Back out the changes. The team might decide to back out changes in a component if integration problems are traced to fundamental flaws or problemsfor example, in the first time a third-party module is used in the build. Generally speaking, XP minimizes the risk of complicated integration problems by increasing the frequencies of builds. However, we should at least recognize the possibility of unknowns that threaten to sidetrack the team. The better decision is to rollback the change and perform more testing before integrating again.
Integration HellWhen Will We Ever Learn?
I had a couple of recent experiences that illustrate why frequent builds will save your skin and sanity. I watched as a project with 10 or so developers struggled time and time again to integrate every six to eight weeks. For some reason they never had the time to get their source and build house in order! Too much work, too much trouble. Each build weekend followed the same pattern of name-calling, finger-pointing, and raised voices. The common statement was "it works fine on my machine." Unfortunately, the customer was not running their global knowledge portal on the developer's PC! Here's an interesting insight into a developer mindset: They claimed the integration was fine, and the problems were caused by deployment. So, the build worked (compiled), but didn't work (pass any tests). The team stubbornly refused to learn the hard lessons and persisted in lack of source control and manual builds until the bitter end.
I was called in after a subsequent offshoot development began to flounder and mandated automated build. We took maybe two days to clean source control and write batch scripts. From this point onward the build took around 10 minutes from start to finish, including deployment to test servers.
I'll take automation anytime; I like my weekends.
Placing the Source into the Safe
The keystone of building, no matter how often, is that all source must reside on a source control repository. Your development tool will dictate, up to a point, which product you choose as its integration with the IDE could be a definite plus for developers. Source control is easiest to get under control at the start of the project. Tidying up in mid project is a headache for all concerned. Some teams like to plan out the structure of the source management system early in the project. You can take this approach or decide a high-level layout, leaving the remainder until required. Figure 12.4 demonstrates a possible structure for your source management system.

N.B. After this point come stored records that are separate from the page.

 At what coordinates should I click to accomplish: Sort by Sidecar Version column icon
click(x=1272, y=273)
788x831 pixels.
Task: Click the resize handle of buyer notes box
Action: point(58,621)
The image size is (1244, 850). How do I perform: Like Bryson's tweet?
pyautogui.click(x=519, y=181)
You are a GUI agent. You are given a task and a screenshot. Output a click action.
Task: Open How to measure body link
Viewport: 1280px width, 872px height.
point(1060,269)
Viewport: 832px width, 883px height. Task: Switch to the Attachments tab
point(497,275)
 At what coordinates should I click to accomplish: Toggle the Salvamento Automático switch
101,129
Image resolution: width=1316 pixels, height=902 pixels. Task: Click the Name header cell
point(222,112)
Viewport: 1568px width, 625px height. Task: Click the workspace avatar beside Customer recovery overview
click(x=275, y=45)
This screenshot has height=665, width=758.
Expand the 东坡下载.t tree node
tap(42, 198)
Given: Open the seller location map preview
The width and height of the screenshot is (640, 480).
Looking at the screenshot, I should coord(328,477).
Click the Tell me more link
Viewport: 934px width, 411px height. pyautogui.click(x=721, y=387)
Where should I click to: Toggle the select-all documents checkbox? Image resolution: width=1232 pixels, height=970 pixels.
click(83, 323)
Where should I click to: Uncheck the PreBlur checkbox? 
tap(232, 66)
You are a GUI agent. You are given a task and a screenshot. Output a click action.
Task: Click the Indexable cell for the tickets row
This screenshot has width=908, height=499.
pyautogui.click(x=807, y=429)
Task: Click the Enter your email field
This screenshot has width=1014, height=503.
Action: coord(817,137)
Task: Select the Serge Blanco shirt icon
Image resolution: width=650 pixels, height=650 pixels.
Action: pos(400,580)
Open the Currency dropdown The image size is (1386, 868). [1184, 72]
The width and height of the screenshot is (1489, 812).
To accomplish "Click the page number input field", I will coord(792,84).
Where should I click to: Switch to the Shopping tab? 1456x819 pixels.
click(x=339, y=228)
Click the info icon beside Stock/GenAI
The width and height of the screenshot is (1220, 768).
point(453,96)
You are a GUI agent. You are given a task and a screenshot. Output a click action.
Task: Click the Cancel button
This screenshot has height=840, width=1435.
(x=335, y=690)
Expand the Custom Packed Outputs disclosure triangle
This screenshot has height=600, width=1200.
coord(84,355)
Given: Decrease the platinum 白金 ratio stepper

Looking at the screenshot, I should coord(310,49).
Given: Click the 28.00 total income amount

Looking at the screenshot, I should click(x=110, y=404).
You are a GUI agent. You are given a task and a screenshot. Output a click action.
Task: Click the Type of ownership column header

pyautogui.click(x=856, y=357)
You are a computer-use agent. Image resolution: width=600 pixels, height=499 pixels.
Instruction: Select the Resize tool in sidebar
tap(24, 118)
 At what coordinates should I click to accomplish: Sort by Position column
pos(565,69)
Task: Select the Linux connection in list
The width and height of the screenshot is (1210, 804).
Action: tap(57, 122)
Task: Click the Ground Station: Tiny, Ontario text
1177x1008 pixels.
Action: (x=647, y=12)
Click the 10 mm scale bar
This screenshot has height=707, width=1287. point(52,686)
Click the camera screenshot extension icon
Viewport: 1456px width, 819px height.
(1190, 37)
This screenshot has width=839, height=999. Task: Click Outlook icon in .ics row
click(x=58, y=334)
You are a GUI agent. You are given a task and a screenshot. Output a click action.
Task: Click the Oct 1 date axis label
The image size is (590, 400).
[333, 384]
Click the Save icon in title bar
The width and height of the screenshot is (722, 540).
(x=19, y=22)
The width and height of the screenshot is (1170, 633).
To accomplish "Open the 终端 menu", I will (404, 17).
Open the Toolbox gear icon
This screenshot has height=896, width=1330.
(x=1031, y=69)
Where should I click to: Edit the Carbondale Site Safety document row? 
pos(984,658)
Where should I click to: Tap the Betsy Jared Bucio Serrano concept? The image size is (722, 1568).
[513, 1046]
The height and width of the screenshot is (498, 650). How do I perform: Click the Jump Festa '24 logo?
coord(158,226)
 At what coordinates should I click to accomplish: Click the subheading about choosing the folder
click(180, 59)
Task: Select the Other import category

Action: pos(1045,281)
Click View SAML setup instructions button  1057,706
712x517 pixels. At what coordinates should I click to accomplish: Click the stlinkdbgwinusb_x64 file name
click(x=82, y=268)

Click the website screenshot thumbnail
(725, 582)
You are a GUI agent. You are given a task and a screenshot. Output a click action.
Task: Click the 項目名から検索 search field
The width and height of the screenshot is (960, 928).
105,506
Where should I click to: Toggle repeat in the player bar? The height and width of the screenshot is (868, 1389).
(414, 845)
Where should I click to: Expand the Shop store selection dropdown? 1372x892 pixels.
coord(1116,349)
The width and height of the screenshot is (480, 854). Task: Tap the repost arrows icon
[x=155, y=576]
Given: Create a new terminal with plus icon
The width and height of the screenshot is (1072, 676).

Figure 12.4 Suggested source repository structure.
An interesting thing to note is that we have a build folder. In actuality, this is no more than a mirror or reflection of the underlying source folders. The reason for this technique is that it can simplify the build process by only requiring the build tool to get source from one tree. Most source systems enable users to replicate or shadow working folders to others in the repository. Otherwise, you'd need to check out or get (read-only copy of files), and then mask the folders that were not required (documentation, and so on). Applying a recursive "get" will usually result in a folder structure on the build machine that mimics the repository. Your job of writing a build script will be much more complicated!
Another frequently missed aspect of source control is that all supporting libraries and binaries should also be included. Keep in mind that your goal is to build the entire application from the source-management system, and failing to include your external components will stymie this. You should be able to point at a clean or pristine machine at the source database, run the base build script, and then watch as the system is built from scratch. This is not as hard as it sounds and requires dedication rather than technical brilliance.
TIP
At the risk of stating the obvious: Your source-management system should be backed up! Don't let one hard-drive failure ruin all your hard-won gains from source management.